Nebraska sales tax leaves contractors with questions
INSIGHT ARTICLE |
Unique to Nebraska, the state’s framework for imposing sales and use tax on contractor activity requires construction contractors to select one of three classification options. Each option presents different sales and use tax consequences, and for companies based in Nebraska or operating within the state, the options have real implications. Real property construction contractors should be educated on the options to avoid over or underpayment of sales and use tax.
Understanding the activities that qualify
Before selecting from the construction classification options, contractors should understand if the activities they are conducting in the state subject them to be registered. Construction services are generally defined as the annexation of building materials to real property or repair of real property or its fixtures. While the definition certainly includes new construction that is from the ground up, it is meant to be broad and some contractors may be surprised to find that their repair activities meet the definition for qualification purposes. For example, a contractor company that repairs or annexes property by attaching building materials to real estate through improvement, would be subject to registration requirements. In other words, construction does not need to be new construction, but rather can be repairs or improvements to existing buildings.

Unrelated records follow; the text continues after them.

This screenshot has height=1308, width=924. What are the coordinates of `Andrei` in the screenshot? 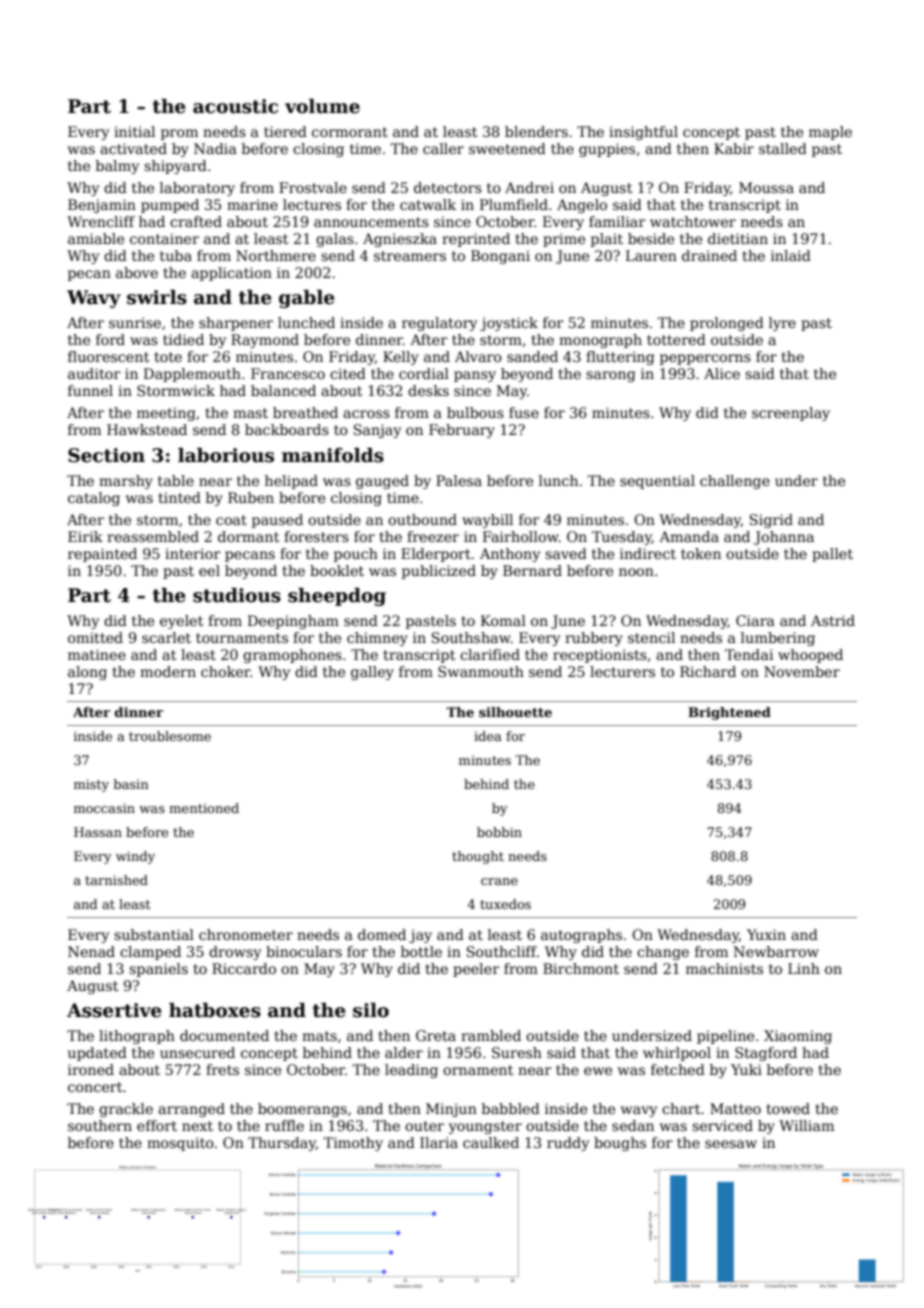 It's located at (529, 187).
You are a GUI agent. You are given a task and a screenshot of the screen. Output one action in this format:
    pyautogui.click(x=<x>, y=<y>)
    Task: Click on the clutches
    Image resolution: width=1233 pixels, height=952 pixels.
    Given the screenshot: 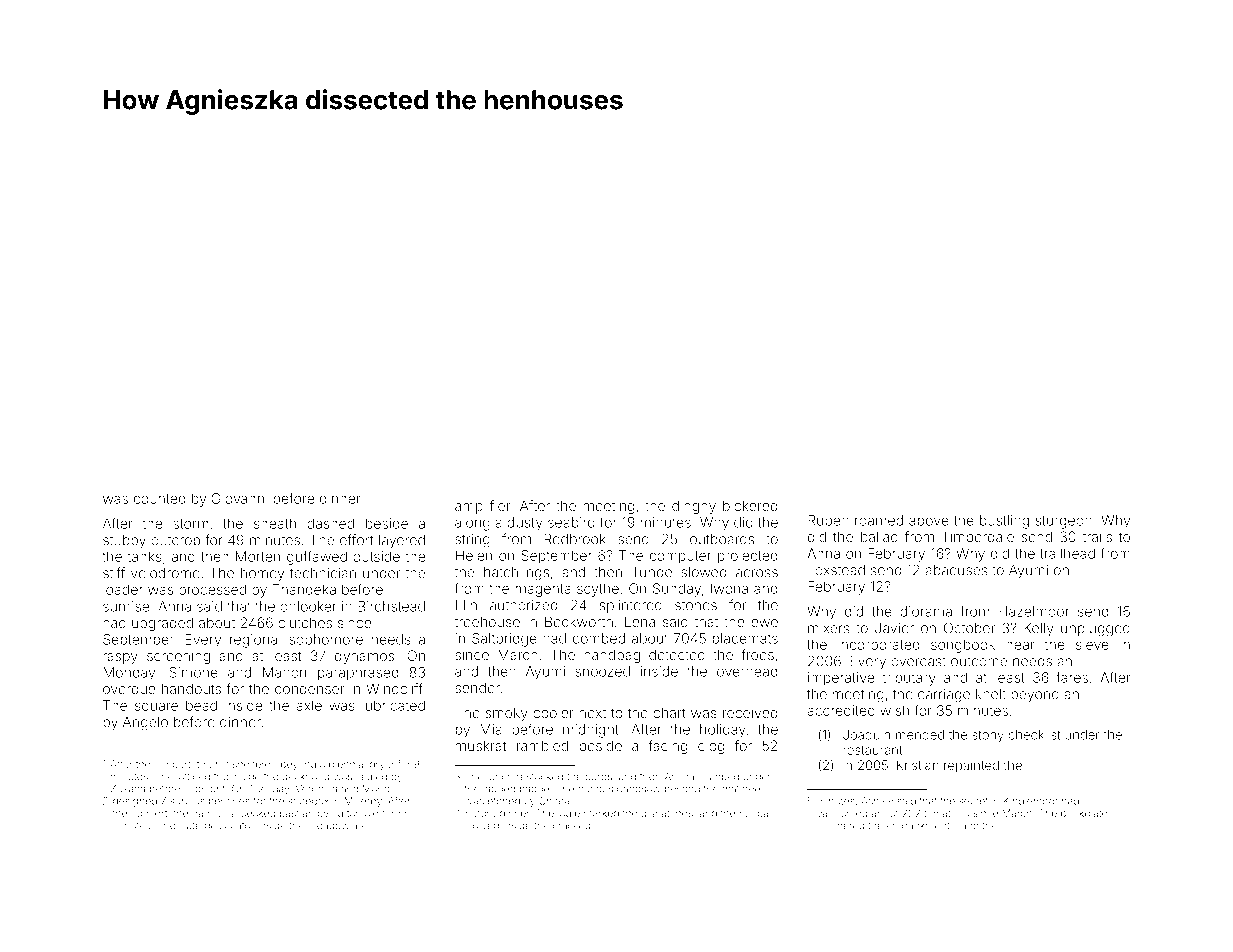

Even with the broad definition, there are still exceptions. Separately stated construction labor is generally exempt to the customer, while the sale of building materials may be subject to sales and use taxes depending on the option the contractor chooses. For example, if a contractor itemizes billing invoices, with labor and materials as separate line items with separate costs, the labor will always be exempt. However, whether the materials are taxable is dependent on the contractor option.
The classification options described below are applicable when the contractor is performing work on real property, and not when the contractor is operating as a retail vendor of materials.
Factors that Nebraska contractors should consider when determining if their activities are performed on realty or annexed property include whether the work performed is on a building or structure (opposed to tangible personal property) and whether the materials used become a part of the real property.
Understanding the classification options
Retailers of building materials—Option one
An option one contractor is generally referred to as a retailer of building materials. In performing its real property construction projects, an option one contractor should purchase building materials exempt for resale by presenting the vendor of the materials with a properly completed Form 13 Exemption Certificate. Option one contractors must collect sales tax from their customers on separately stated material charges. If a lump-sum invoice is made for both materials and labor, sales tax should be charged on the entire invoice amount.
Consumers of building materials—Option two
An option two contractor is generally referred to as a consumer of building materials. In performing construction projects, an option two contractor should pay sales tax on its purchases of building materials at the time of purchase. When billing for a construction contract, sales and use tax should not be charged on the invoice, regardless of whether the contract is separately stated or lump-sum.
Consumers of building materials who purchase materials tax-exempt—Option three
An option three contractor is also referred to as a consumer of building materials, like option two, except option three contractors purchase materials tax exempt and accrue the use tax due when materials are drawn from inventory for taxable use. An option three contractor should provide its material vendors a properly completed Form 13 Exemption Certificate. Upon withdrawing materials from inventory for a job, the contractor should accrue use tax on the purchase price of the materials. When billing its customers for a construction contract, sales and use tax should not be charged on the invoice. Contractors must choose an option through the Nebraska Department of Labor’s website. Those who do not select an option, will be treated as option one contractors.
Selecting the appropriate option and understanding the implications on your business
It is important for contractors to understand the available options and then to choose which option most closely aligns with their business practices. Option 1 contractors pass the sales and use tax liability on materials through to their customers, where Option 2 and 3 contractors absorb the sales and use tax on materials and generally account for that liability through a mark-up of the construction contract price. None of the three options impact the sales and use tax liability for tools, equipment, and supplies which are generally taxable to all contractors.
Other factors that Nebraska contractors should consider when choosing an option include:
- Is the contractor performing work for a governmental entity or other exempt entities?
- Is the contractor performing services in addition to real property construction, such as repairs to machinery and equipment?
- Is the contractor performing taxable services, such as building cleaning services?
- Is the contractor purchasing services from other contractors?
Nebraska-based contractors or out-of-state contractors performing work in Nebraska, should fully understand the state’s procedures for real property contractor classification. This includes assessing whether activities are performed are related to realty or not, registering for the contractor option with the Nebraska Department of Labor, and accounting for both sales and purchases in accordance with their selected option. In addition to registering, reporting, and remitting sales and use tax, the state requires contractors to keep extensive records, including applicable exemption certificates, contracts, permits, invoices, and any other documentation to document tax paid or collected.
Multistate construction contractors are often faced with unique sales and use tax procedures when it comes to performing construction services. In Nebraska, the questions become even more important. Contractors planning to perform work in Nebraska or who are currently performing work in the state, but are unsure if the correct option has been selected, should seek guidance from their tax adviser. It’s important to understand the correct procedures and the compliance obligations that accompany each option, thus being prepared to address a state audit or other inquiry.